▸ Directions for this task
Would you transcribe the entries below word for word, omitting all images?

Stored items
--- START ---
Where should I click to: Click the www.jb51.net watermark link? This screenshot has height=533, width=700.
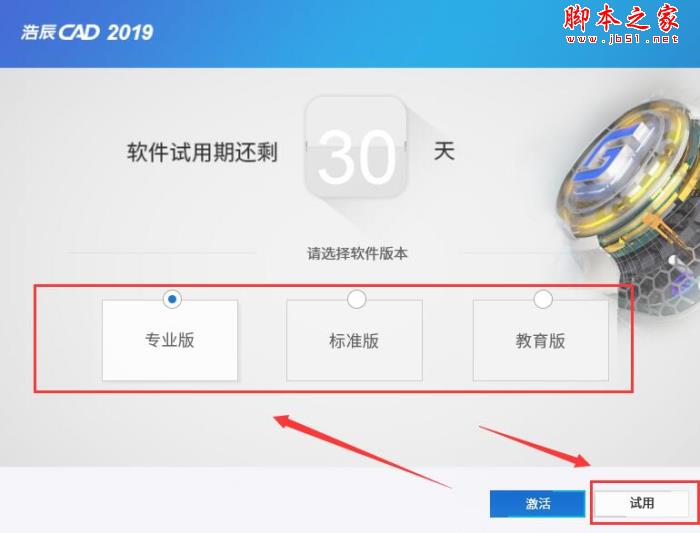[622, 39]
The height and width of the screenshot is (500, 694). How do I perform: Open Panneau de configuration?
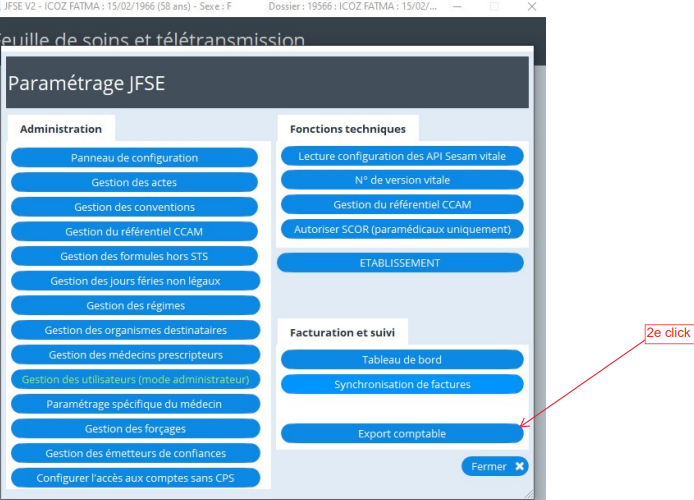click(x=134, y=158)
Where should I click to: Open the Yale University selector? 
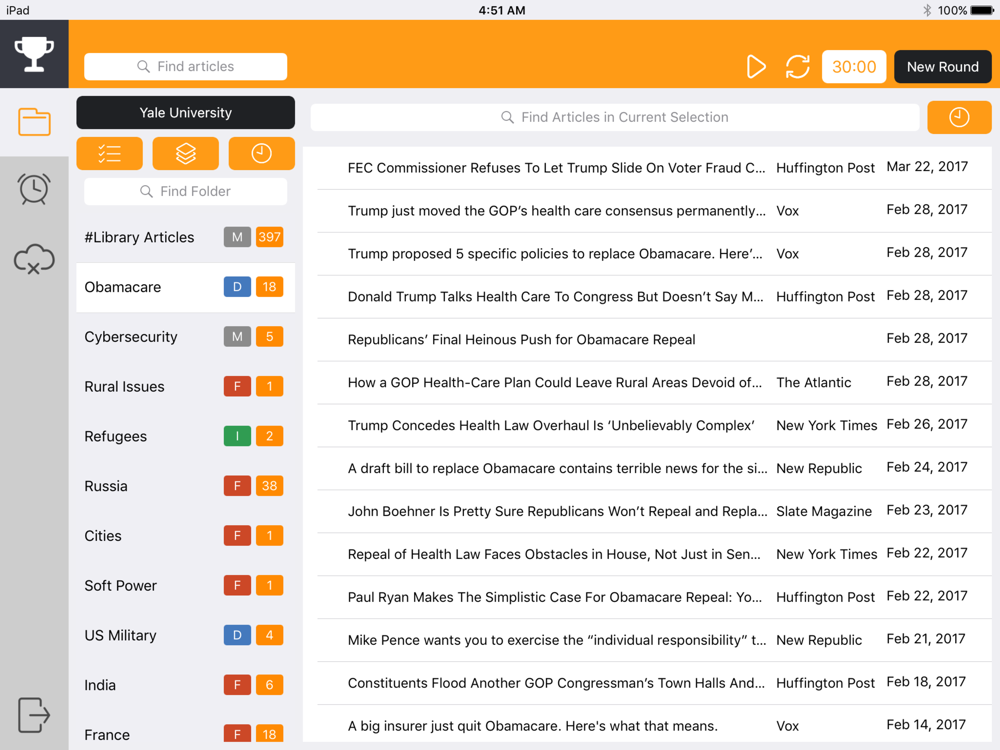click(186, 113)
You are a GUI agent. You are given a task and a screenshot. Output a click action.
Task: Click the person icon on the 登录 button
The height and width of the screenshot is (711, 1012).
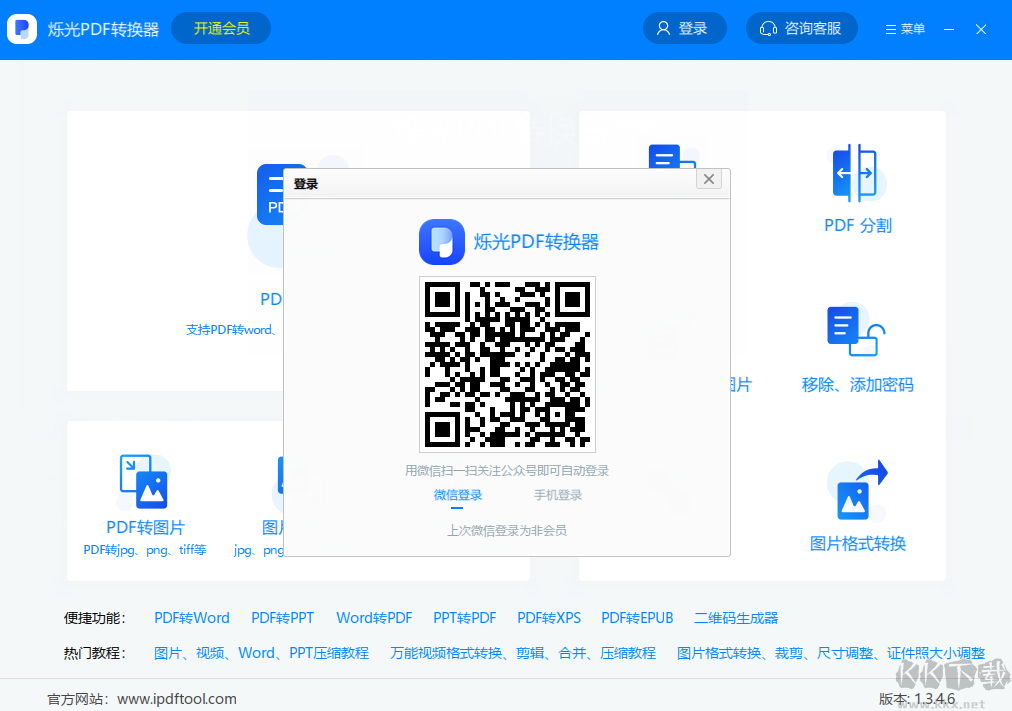(662, 28)
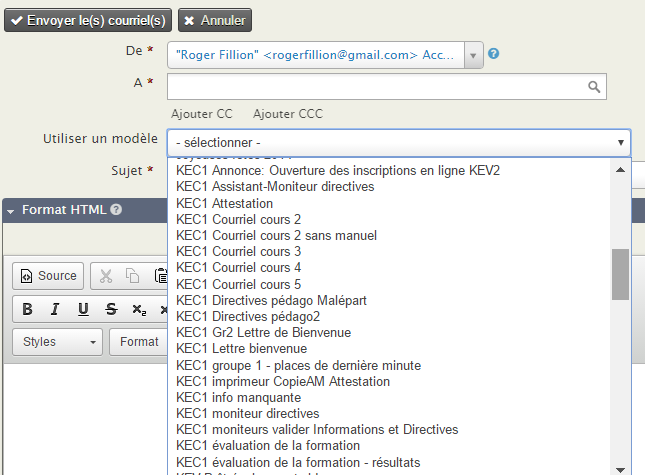Collapse the Format HTML panel
The image size is (645, 475).
11,210
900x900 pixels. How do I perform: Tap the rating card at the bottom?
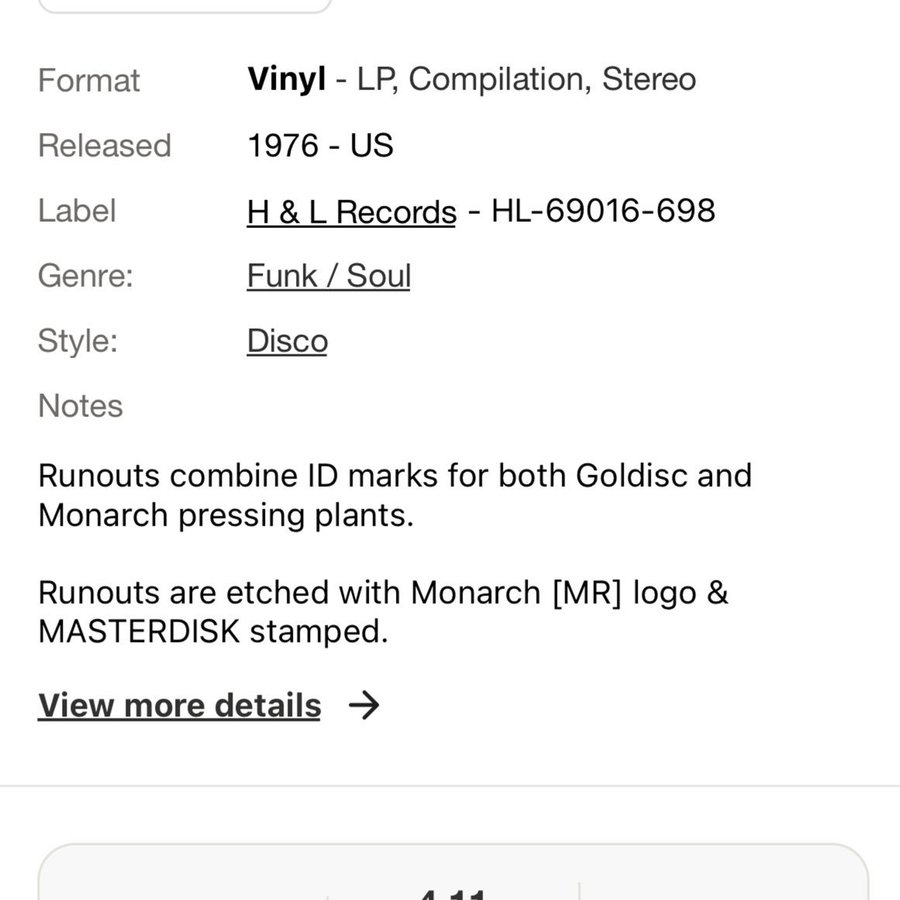point(452,875)
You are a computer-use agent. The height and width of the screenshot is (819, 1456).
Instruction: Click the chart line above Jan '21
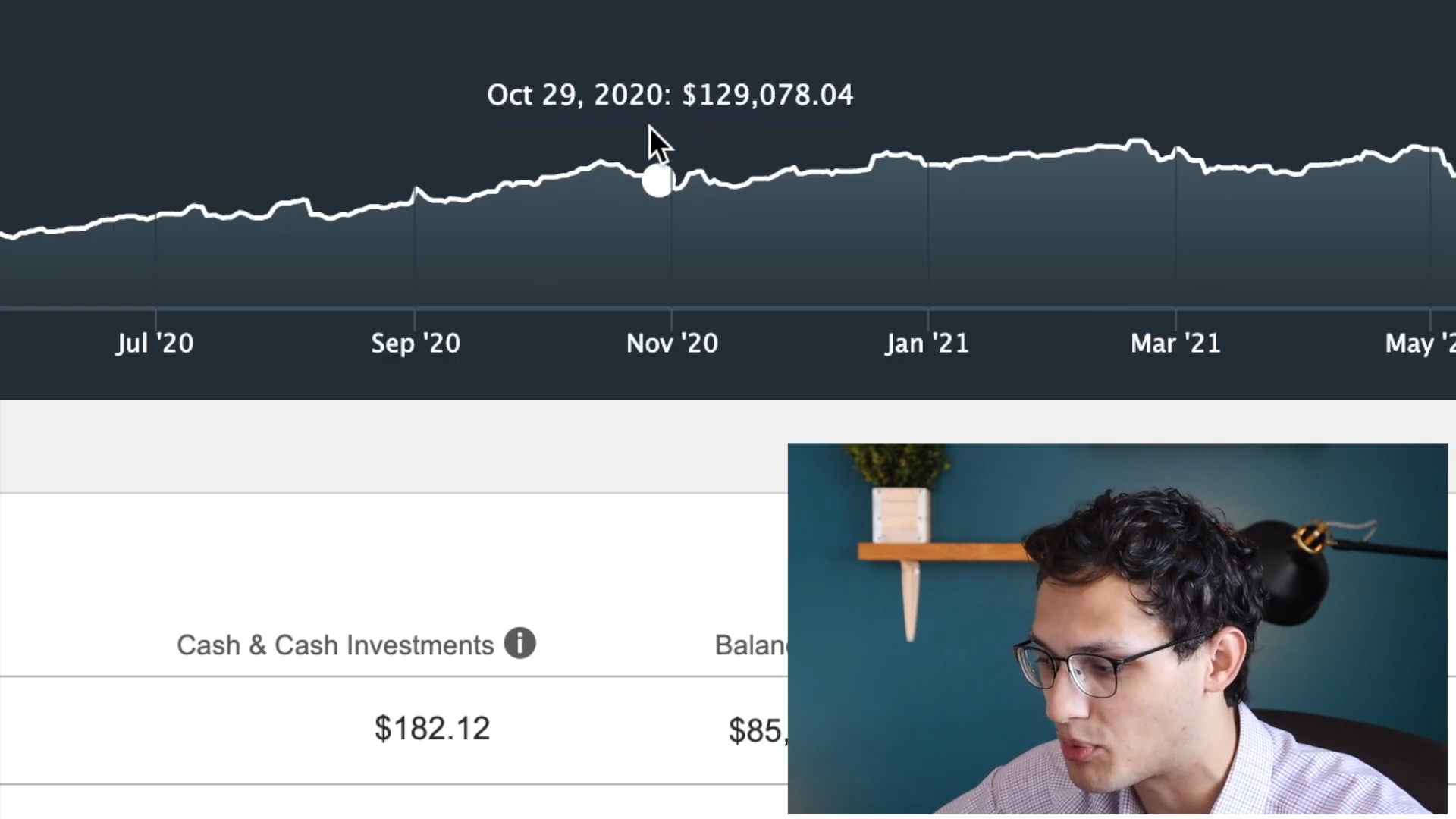tap(927, 162)
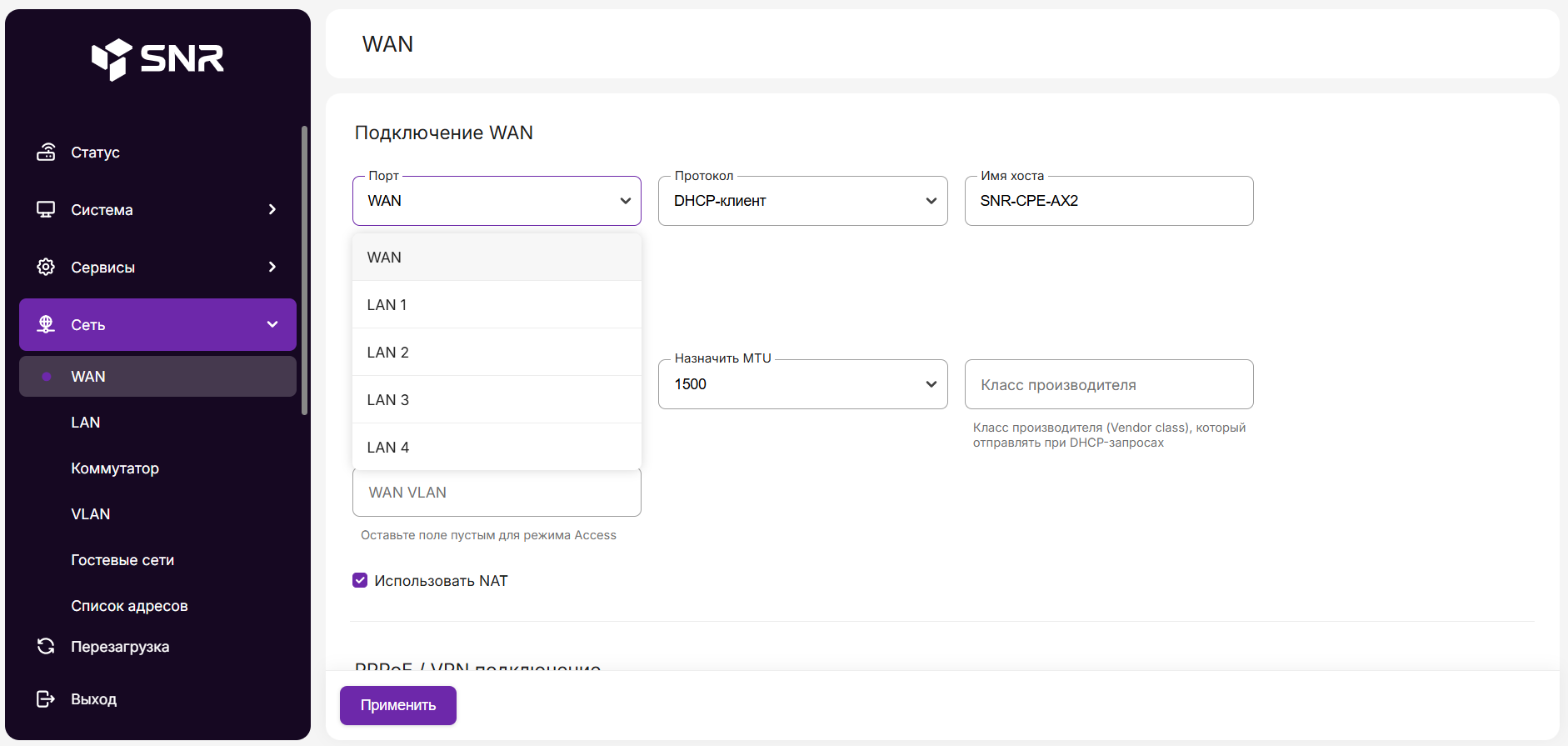
Task: Choose LAN 4 in port dropdown list
Action: coord(497,448)
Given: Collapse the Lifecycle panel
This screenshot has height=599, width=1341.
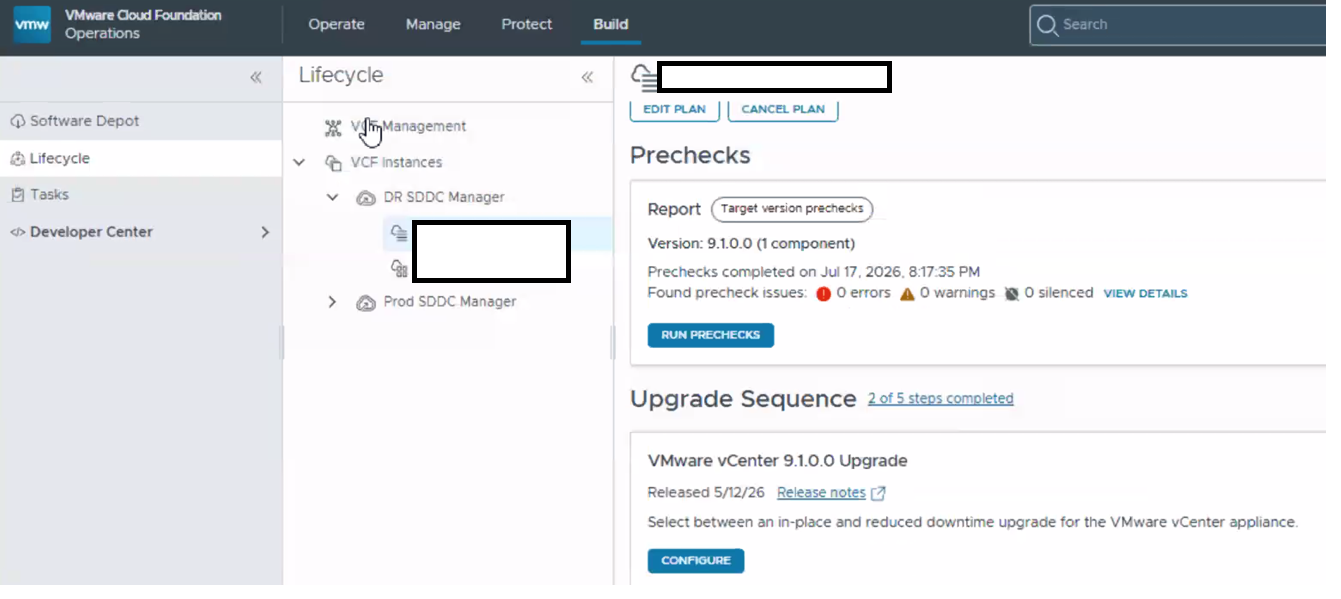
--- END ---
▸ Task output
Where should I click to: Click the www.jb51.net watermark link? This screenshot has height=533, width=700.
[622, 39]
The height and width of the screenshot is (500, 694). How do I perform: Open Panneau de configuration?
click(x=134, y=158)
Where should I click to: Open the Yale University selector? 
click(186, 113)
You are a GUI agent. You are given a task and a screenshot. Output a click action.
Task: Click the person icon on the 登录 button
The height and width of the screenshot is (711, 1012).
(662, 28)
Collapse the Format HTML panel
The image size is (645, 475).
11,210
900x900 pixels. How do I perform: Tap the rating card at the bottom?
point(452,875)
You are a computer-use agent. The height and width of the screenshot is (819, 1456).
Instruction: Click the chart line above Jan '21
tap(927, 162)
Task: Choose LAN 4 in port dropdown list
Action: coord(497,448)
Given: Collapse the Lifecycle panel
This screenshot has height=599, width=1341.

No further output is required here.